(TEXT BLOCK)

7. Tool Classification#
Clause 11 of ISO 26262-8 recognizes the important role tools play in the development and validation of software systems, and recommends best practices for determining the level of confidence to place in a software tool. Two important parts of tool qualification under ISO 26262 are the tool impact level, which measures the effect of a tool on product quality, and tool error detection level, which measures the likelihood that erroneous tool behavior will be detected. These two values are then combined using a table to determine the tool confidence level of a tool. Section 7.1 gives definitions for these metrics and explains how they are measured.
An accompanying document details a Failure Modes and Effects Analysis (Reactis FMEA Version 1.7) undertaken to determine possible malfunctions of Reactis in each of the use cases described in ISO 26262 Use Cases and assess the tool impact level and tool error detection level for each possible failure. This section summarizes that analysis. The metrics used for the analysis are presented in Section 7.1. Section 7.2 examines possible malfunctions within Reactis. This is also known as a hazard and operability (hazop) study. Section 7.3 examines the effects of malfunctions outside of Reactis. Section 7.4 examines possible misuses of Reactis.
7.1. Tool Metrics#
ISO 26262 defines three metrics for measuring the risk of using a tool. The first of these is the tool impact level, which measures the possible worst-case effect of a tool malfunction. There are only two tool impact levels:
TI1
Tool cannot introduce errors or fail to detect errors.
TI2
Tool could possibly introduce errors or fail to detect errors.
The second metric is the tool detection level, which is an estimate of the likelihood that an error will be detected. There are three tool detection levels:
TD1
High confidence level that error by tool will be detected.
TD2
Medium confidence level that error by tool will be detected.
TD3
Neither TD1 nor TD2 applies.
The third metric is the tool confidence level, which measures the confidence with which the tool can be used. There are three tool confidence levels:
TCL1
Tool has no impact on product quality, so no confidence in the tool is needed.

(End TEXT BLOCK)
(INFORMATION SHOWN)

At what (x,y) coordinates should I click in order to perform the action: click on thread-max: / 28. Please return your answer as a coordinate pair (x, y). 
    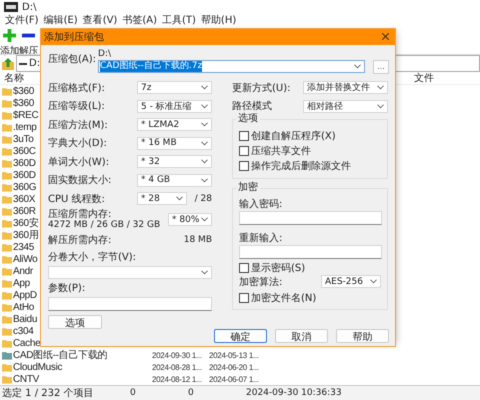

(End INFORMATION SHOWN)

**EXERCISE REQUIREMENTS**
• A. Translate this sentence from the ISO 26262 tool classification text into Spanish: "ISO 26262 defines three metrics for measuring the risk of using a tool."
• B. Continue the ISO 26262 tool classification text, starting right after its last line.

**ANSWERS FOR THE TASKS**
• A. La norma ISO 26262 define tres métricas para medir el riesgo de usar una herramienta.

• B.
TCL2
Tool has a medium impact on product quality, so a medium level of confidence in the tool is needed.
TCL3
Tool has a high impact on product quality, so a high level of confidence in the tool is needed.
The TCL of a particular tool is determined directly from the tool impact and detection levels using the following table.
Tool Impact |
Tool Detection |
Tool Confidence |
---|---|---|
TI1 |
Any |
TCL1 |
TI2 |
TD1 |
TCL1 |
TI2 |
TD2 |
TCL2 |
TI2 |
TD3 |
TCL3 |
If a tool is TCL1, no qualification is needed. For TCL2 and TCL3, the tool needs to be qualified.
7.2. Reactis Hazards and Operability#
The hazard and operability (Hazop) study identifies possible malfunctions of Reactis. For each malfunction, the tool impact, tool detection, and tool confidence levels are determined. The results of the hazop study are presented in Table 7.1. The conclusion of the hazop study is that the impact of Reactis is TI2 in all use cases, and for most use cases, there exists at least one error with a detection level of TD3, so Reactis generally has a required confidence level of TCL3. Additional details are available in the Reactis FMEA Version 1.7 document.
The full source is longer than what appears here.